Global Equity markets were weaker in June. The broad MSCI World ex Australia Index fell 2.4% in hedged terms but rose 2.3% in unhedged terms as the A$ fell sharply against all major currencies over the month. More specifically, based on the relative performance of the S&P Developed ex-Australia Large & Mid cap indices, global Growth (+2.0%) underperformed their Value (+2.5%) counterparts in A$ terms. The largest contributors over June were Telecommunication Services (+5.8%), Consumer Discretionary (+4.4%), Health Care (+3.5%) and Consumer Staples (3.2%), while Materials (-3.4%) and Energy (+1.2%) were the worst performers.

In the US, the S&P 500 Composite Index was down 1.3% while the more concentrated the Dow Jones Industrial Average fell 1.3% and the NASDAQ lost 1.5%, all in local currency terms. European market fell into negative territory after a positive May with the FTSE 100 (UK) down 5.3%, the CAC 40 (France) declined 4.9%, and the DAX 30 (Germany) fell 4.7%. Asian markets finished June in the red with the exception of the Japanese TOPIX which was flat over the month.
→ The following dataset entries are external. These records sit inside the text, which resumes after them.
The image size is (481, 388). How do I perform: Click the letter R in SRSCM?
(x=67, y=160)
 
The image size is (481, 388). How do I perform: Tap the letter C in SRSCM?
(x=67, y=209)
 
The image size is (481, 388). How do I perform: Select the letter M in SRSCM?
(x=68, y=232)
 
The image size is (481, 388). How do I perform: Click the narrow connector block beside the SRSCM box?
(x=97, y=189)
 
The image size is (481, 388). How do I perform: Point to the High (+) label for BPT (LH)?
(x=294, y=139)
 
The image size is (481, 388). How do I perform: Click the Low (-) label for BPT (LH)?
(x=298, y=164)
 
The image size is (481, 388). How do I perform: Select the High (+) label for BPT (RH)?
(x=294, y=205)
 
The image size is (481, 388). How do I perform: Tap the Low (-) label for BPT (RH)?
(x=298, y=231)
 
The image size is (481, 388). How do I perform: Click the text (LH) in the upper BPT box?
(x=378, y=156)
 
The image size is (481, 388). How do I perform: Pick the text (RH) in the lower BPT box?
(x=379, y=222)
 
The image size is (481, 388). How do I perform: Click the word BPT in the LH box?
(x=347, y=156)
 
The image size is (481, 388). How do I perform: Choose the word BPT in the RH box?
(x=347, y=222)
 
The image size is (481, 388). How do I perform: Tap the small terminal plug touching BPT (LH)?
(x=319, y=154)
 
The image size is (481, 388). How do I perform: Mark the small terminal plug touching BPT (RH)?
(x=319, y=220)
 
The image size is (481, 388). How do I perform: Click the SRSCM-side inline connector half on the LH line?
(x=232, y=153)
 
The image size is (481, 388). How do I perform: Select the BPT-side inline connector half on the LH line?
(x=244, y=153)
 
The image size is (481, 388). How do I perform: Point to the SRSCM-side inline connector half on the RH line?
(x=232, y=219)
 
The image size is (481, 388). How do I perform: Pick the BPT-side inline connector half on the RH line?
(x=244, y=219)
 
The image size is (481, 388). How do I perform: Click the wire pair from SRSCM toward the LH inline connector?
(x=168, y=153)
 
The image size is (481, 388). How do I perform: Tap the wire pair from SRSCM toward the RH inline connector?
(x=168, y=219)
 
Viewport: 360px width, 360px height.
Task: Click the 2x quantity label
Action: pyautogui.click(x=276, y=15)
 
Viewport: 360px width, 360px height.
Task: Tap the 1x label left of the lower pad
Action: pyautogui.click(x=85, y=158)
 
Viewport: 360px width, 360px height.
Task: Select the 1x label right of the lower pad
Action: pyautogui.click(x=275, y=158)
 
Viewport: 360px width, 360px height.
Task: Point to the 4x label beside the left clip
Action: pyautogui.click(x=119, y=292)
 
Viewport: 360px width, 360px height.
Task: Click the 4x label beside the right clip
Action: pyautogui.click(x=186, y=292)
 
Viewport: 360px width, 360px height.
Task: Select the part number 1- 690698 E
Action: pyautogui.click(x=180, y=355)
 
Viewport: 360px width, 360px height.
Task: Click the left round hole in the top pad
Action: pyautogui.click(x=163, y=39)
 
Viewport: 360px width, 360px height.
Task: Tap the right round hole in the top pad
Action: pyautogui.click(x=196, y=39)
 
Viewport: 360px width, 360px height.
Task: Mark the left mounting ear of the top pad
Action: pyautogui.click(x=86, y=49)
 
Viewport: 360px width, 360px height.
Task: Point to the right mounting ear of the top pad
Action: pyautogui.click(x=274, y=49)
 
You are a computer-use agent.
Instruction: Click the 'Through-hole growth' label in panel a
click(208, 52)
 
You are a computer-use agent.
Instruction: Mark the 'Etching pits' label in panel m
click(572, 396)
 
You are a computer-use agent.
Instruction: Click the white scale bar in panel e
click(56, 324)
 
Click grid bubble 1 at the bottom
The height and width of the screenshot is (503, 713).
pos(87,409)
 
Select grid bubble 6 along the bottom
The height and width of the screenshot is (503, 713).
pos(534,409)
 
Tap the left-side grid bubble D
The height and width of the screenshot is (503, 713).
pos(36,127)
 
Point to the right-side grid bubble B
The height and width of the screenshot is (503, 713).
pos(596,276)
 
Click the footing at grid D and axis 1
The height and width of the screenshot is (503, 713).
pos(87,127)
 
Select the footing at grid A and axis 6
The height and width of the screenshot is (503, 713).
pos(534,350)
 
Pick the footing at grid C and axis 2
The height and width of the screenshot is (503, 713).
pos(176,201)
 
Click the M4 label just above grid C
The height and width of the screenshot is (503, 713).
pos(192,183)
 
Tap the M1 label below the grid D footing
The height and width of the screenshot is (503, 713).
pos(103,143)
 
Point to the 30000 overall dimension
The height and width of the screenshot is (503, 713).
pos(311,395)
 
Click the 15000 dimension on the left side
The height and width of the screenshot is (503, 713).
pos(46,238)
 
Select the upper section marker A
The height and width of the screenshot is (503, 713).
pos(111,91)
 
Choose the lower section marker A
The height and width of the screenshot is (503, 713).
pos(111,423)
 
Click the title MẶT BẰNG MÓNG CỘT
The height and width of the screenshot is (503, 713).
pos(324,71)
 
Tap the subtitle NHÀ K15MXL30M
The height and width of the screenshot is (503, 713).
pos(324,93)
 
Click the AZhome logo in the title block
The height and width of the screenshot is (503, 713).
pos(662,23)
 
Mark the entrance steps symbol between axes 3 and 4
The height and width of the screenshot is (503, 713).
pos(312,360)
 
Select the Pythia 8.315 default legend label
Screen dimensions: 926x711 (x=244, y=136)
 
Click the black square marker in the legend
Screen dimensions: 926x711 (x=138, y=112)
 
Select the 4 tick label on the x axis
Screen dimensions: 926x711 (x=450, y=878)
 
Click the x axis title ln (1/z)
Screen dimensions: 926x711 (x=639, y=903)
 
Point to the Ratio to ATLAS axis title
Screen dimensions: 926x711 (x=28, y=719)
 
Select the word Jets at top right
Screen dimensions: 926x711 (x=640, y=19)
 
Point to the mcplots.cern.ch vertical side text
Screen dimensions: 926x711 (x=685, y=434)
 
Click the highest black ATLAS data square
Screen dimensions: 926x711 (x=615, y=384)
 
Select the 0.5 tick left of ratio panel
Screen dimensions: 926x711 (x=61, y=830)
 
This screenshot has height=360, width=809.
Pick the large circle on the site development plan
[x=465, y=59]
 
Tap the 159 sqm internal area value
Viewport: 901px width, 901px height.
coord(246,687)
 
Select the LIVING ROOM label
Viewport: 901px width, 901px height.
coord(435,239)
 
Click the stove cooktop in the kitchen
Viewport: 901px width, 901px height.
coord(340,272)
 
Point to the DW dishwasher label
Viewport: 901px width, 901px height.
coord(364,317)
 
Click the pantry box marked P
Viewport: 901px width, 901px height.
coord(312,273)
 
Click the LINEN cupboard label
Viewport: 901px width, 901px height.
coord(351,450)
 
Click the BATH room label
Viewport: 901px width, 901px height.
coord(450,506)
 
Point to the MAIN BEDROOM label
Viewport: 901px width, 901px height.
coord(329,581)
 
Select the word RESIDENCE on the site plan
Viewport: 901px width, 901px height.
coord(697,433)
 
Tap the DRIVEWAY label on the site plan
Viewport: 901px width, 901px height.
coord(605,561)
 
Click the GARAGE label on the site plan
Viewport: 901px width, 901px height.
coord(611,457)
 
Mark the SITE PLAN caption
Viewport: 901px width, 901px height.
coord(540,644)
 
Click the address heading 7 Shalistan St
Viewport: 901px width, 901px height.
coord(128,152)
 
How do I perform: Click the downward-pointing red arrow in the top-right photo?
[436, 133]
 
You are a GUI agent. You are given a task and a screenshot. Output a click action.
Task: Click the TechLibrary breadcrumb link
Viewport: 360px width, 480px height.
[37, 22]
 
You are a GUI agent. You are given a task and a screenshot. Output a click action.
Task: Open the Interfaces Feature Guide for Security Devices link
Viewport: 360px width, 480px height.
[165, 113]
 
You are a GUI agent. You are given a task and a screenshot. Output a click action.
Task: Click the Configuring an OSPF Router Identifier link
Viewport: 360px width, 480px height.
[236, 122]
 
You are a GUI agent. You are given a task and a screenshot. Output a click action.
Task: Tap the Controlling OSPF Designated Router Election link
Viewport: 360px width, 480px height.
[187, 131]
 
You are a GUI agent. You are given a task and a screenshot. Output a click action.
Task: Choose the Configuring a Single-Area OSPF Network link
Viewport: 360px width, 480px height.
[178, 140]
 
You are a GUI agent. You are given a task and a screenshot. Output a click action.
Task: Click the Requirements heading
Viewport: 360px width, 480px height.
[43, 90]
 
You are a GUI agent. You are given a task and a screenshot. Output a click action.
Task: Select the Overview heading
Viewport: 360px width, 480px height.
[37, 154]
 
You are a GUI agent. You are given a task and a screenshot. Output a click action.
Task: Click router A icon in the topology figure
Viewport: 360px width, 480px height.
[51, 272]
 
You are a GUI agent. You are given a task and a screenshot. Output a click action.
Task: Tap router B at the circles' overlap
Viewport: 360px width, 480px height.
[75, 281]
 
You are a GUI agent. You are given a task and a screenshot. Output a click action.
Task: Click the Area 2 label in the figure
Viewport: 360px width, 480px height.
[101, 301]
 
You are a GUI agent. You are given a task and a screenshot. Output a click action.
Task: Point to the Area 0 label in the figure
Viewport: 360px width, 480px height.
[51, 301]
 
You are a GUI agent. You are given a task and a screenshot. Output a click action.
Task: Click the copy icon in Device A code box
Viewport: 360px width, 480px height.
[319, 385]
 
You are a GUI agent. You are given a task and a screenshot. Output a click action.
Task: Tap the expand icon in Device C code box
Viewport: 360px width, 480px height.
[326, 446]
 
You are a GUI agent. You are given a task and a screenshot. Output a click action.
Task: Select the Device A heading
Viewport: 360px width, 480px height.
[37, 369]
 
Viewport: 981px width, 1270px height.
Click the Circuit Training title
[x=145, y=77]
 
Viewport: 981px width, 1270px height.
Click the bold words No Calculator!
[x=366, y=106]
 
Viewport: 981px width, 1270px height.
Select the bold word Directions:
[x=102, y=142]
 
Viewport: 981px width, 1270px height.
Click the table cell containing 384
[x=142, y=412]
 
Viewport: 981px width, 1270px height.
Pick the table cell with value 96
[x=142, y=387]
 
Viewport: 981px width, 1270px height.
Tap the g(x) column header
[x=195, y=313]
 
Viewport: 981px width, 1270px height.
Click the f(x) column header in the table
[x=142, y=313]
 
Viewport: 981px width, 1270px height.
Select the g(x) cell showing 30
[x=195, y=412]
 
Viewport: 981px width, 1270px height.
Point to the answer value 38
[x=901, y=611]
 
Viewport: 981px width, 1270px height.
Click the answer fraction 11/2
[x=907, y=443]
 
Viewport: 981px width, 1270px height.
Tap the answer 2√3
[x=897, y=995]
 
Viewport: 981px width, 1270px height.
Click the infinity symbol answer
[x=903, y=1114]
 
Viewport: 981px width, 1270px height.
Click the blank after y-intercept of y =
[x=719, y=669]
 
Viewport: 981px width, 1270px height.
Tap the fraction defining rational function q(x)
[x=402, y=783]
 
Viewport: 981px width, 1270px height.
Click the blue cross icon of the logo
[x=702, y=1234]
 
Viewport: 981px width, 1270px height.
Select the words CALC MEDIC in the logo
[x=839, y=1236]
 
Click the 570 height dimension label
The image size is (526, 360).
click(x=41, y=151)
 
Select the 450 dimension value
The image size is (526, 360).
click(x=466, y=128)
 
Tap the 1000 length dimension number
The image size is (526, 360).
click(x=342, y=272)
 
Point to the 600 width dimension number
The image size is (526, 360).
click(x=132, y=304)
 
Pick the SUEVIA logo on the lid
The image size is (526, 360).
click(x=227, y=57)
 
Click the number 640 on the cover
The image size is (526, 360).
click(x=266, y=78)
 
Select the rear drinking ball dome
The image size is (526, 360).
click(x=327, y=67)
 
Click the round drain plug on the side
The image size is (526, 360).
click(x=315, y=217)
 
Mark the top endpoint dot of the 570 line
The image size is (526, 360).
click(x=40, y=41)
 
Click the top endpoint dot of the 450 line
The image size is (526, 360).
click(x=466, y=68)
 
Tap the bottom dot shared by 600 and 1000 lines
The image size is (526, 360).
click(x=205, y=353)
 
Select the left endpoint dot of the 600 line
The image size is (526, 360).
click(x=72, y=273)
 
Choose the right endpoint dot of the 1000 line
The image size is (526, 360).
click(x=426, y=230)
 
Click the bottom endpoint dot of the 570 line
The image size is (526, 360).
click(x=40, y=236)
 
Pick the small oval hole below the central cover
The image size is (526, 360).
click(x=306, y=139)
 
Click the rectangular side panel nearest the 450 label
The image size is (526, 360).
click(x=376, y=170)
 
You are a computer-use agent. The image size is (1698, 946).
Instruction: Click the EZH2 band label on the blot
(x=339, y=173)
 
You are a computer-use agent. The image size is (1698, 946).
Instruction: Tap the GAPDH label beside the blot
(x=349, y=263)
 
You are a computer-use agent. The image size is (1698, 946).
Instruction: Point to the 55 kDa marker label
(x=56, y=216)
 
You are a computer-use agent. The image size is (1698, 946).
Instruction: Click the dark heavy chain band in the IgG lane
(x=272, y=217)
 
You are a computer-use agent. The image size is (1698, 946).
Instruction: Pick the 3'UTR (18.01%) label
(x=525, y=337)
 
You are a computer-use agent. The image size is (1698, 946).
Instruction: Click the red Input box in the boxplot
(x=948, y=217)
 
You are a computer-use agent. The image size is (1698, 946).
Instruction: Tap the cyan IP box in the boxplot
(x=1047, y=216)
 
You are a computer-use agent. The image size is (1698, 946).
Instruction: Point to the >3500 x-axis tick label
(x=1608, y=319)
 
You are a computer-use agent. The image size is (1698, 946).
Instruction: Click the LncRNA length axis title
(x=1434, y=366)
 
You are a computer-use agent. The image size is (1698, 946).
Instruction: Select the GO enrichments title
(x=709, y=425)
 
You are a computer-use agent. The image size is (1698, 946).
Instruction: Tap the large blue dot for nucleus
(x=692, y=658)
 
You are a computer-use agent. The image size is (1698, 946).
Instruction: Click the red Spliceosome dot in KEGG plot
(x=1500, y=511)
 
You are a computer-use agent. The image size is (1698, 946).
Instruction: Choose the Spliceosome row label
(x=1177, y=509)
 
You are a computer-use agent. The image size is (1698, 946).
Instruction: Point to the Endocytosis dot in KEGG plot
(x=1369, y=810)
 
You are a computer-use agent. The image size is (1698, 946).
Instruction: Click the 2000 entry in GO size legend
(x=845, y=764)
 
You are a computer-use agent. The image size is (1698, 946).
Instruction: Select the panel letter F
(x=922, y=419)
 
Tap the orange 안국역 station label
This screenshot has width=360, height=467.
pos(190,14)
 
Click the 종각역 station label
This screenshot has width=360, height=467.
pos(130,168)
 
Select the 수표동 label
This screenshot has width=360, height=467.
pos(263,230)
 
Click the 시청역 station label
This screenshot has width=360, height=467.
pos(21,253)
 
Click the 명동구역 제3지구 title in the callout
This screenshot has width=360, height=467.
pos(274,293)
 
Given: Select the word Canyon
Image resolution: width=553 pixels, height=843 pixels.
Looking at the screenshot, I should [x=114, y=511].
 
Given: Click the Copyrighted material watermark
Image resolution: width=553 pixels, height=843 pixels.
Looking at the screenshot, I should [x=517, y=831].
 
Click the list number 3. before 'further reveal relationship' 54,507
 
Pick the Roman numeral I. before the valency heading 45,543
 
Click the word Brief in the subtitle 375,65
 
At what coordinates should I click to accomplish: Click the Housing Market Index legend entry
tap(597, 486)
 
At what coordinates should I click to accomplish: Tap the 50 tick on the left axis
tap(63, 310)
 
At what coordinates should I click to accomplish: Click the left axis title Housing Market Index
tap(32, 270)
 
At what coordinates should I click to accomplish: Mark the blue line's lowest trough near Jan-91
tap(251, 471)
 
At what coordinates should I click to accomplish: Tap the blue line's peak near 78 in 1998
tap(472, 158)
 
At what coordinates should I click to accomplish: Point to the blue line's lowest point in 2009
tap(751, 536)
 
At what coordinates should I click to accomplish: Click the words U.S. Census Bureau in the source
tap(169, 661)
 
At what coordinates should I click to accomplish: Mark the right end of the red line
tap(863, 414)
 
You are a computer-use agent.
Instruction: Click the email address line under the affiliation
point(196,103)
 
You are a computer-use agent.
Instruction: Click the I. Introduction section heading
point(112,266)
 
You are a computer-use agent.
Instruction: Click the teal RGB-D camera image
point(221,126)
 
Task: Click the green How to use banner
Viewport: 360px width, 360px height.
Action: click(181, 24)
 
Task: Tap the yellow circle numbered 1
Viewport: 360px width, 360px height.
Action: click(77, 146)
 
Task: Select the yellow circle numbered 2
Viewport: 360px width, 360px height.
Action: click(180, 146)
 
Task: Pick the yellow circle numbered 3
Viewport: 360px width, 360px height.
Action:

The Chinese Shanghai Composite Index plunged 14.0%, marking its largest monthly fall since August 2009 on the back of liquidity issues within the Chinese banking system. Hong Kong Hang Seng fell 5.7% while the Indian BSE 500 lost 3.7% over the month.

In A$ terms, the Global Small Cap sector returned 2.5%, while Emerging Markets lost 1.9%.

Property

Real Estate Investment Trusts (REITs) suffered losses over June; domestic REITs (as measured by the S&P/ASX 300 A-REIT Index) fell 1.0% and Global REITs (as measured by the FTSE EPRA/NAREIT Global Developed Index) lost 2.4% on a fully hedged basis.

Fixed Interest

In June sovereign bond yields generally rose across the major markets. Ten-year bond yields rose: in Australia (+40 bps to 3.76%), UK (+44 bps to 2.44%), US (+32 bps to 2.48%), and Germany (+23 bps to 1.69%); however fell in Japan (-1bps to 0.84%). Two-year bond yields were higher in Europe (+15 bps to 0.28%), Germany (+11 bps to 0.17%), the US (+4 bps to 0.34%), and lower in Japan (-1 bps to 0.11%).

Australian Bonds were weak over the month, as the UBS Treasury Bond Index fell 3.9%, the UBS Semi-Government Index dropped 1.1% and the UBS Credit Index edged 0.6% lower. Global Bonds also saw negative movements over the month. The Citigroup World Government Bond (ex-Australia) Index fell 0.8% and the Barclays Capital Global Aggregate Bond Index dropped 1.3%, both on a fully hedged basis.

Currencies

The Australian Dollar continued to depreciate against all of the major currencies over the month largely driven by market concerns over the US tapering of stimulus. The Australian dollar fell 4.5% relative to the US dollar, finishing June at US$0.915. Against other currencies, the Australian dollar depreciated 6.1% against the Yen, 4.8% relative to the Euro and 4.6% against the Pound Sterling. On a trade weighted basis, the local currency depreciated 3.5% over the month following the 5.6% drop in May.